▶ Work to complete
When the word "computer" shows up in a line of the data below, copy that whole line.
(Beginning of Provided records)
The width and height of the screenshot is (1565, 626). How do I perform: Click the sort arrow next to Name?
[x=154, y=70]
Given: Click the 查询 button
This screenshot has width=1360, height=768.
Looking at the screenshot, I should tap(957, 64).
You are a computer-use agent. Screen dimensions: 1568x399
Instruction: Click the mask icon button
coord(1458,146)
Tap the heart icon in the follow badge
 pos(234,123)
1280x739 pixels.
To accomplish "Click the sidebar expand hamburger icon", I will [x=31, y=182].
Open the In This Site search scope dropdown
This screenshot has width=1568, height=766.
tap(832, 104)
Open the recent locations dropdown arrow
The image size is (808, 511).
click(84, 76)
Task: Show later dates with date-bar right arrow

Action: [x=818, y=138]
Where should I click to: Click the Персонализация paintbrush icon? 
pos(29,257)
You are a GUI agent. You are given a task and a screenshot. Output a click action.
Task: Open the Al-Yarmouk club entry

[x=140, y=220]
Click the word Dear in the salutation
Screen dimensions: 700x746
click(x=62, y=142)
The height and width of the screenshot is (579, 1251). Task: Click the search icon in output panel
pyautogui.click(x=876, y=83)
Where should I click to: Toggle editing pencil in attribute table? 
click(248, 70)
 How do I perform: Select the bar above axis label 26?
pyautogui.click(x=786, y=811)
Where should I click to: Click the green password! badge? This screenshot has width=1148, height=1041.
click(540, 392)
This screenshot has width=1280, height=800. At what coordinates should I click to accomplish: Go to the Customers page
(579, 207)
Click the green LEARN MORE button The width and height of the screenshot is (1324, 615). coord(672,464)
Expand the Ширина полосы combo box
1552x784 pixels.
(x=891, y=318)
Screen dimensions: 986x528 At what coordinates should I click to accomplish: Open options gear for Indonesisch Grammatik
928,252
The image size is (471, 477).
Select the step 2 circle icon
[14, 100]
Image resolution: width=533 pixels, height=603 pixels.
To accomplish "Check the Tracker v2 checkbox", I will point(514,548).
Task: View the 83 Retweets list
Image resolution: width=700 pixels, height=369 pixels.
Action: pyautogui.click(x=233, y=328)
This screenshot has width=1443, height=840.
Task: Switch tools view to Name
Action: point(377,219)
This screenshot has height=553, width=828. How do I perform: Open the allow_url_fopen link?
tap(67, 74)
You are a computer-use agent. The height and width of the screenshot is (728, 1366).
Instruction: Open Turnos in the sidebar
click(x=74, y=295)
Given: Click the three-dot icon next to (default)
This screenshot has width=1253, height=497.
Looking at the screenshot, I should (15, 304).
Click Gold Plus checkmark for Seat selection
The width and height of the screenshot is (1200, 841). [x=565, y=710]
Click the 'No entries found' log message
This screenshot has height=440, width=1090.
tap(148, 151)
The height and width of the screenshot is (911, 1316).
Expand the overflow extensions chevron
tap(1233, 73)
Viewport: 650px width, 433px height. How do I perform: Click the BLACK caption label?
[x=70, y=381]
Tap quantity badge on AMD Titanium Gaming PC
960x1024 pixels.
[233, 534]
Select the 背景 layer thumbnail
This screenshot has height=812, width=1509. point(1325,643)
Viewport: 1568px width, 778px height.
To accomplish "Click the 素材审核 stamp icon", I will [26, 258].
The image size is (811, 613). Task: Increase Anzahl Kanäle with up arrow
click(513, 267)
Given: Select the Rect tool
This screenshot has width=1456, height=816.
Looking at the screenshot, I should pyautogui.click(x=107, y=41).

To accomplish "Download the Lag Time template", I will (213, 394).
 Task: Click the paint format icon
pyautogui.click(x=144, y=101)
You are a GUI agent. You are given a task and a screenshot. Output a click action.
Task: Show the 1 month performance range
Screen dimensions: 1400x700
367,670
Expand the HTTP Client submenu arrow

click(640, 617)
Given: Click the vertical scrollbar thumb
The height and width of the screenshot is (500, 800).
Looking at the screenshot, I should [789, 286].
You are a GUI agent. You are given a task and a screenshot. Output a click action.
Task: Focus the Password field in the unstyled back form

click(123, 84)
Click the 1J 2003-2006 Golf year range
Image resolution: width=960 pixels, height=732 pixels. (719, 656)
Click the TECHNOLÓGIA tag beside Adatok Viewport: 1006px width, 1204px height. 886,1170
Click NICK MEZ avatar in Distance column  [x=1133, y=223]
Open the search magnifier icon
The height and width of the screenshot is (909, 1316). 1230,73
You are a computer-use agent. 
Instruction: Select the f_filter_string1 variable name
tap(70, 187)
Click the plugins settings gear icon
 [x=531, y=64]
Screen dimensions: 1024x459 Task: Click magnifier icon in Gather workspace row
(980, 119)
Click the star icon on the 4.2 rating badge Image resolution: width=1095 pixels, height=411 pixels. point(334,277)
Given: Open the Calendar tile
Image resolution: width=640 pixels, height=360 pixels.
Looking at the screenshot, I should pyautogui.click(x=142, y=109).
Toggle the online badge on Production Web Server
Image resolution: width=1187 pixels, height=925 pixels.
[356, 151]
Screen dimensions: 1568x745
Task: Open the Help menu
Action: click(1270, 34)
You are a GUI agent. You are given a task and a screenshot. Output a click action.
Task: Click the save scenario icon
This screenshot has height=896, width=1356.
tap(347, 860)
(End of Provided records)
▶ Solution below
You are a computer-use agent. Screen dimensions: 1568x399
You are a computer-use agent. The height and width of the screenshot is (728, 1366).
You are a computer-use agent. 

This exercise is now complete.